Others Having Challenges with Least Privilege (POLP)?
Hi all. Just wanted to reach out to the community to see if others are running into the same challenges deploying the LM least-privilege service accounts as we are.
This is what we've identified so far:
- LM can't retrieve metrics for disks where NTFS permissions don't include read access for the service account. I've scripted a PowerShell permissions check for disks in our environment, but I feel like this isn't a scalable solution.
- LM can't retrieve metrics for HyperV clusters. The workaround would be similar to the above.
- There doesn't appear to be a scalable way to confirm monitoring works across all instances/datasources after migration. I've written a script that retrieves all monitoring data for all resources from the LM API, puts it into a SQLite database, for later before/after comparison.
- The onboarding/migration script only sets SDDL permissions on currently installed services. If a service is newly-installed, or updated, LM can no longer monitor the service. I was considering scheduling the script to run on a regular basis, but read in this forum that it can exceed the max security descriptor length because it writes duplicate permissions.
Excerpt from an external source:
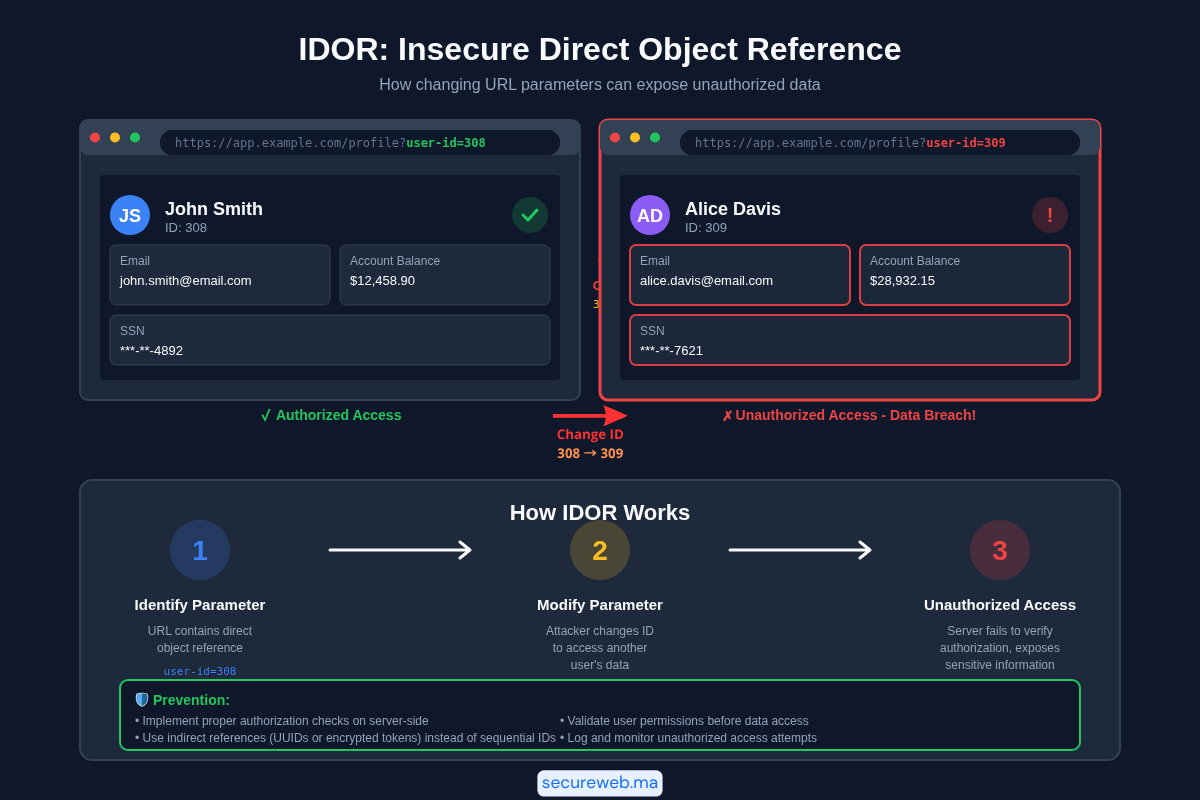Select the JS avatar circle for John Smith
Screen dimensions: 1200x800
pyautogui.click(x=130, y=214)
I've reach out to support on all of these issues and been told everything is 'working as expected', and that their devs 'can't anticipate every scenario'. Which is true! But none of what I described is due to an exotic configuration or niche software. Given that switching to a least-privilege model was portrayed as a 'mandate' a few months ago, I feel like remarkably little thought has gone into how this would impact customer environments, but I digress.
Has anyone encountered similar issues? What's the consensus on whether the LM least-privilege model actually makes sense in the real world?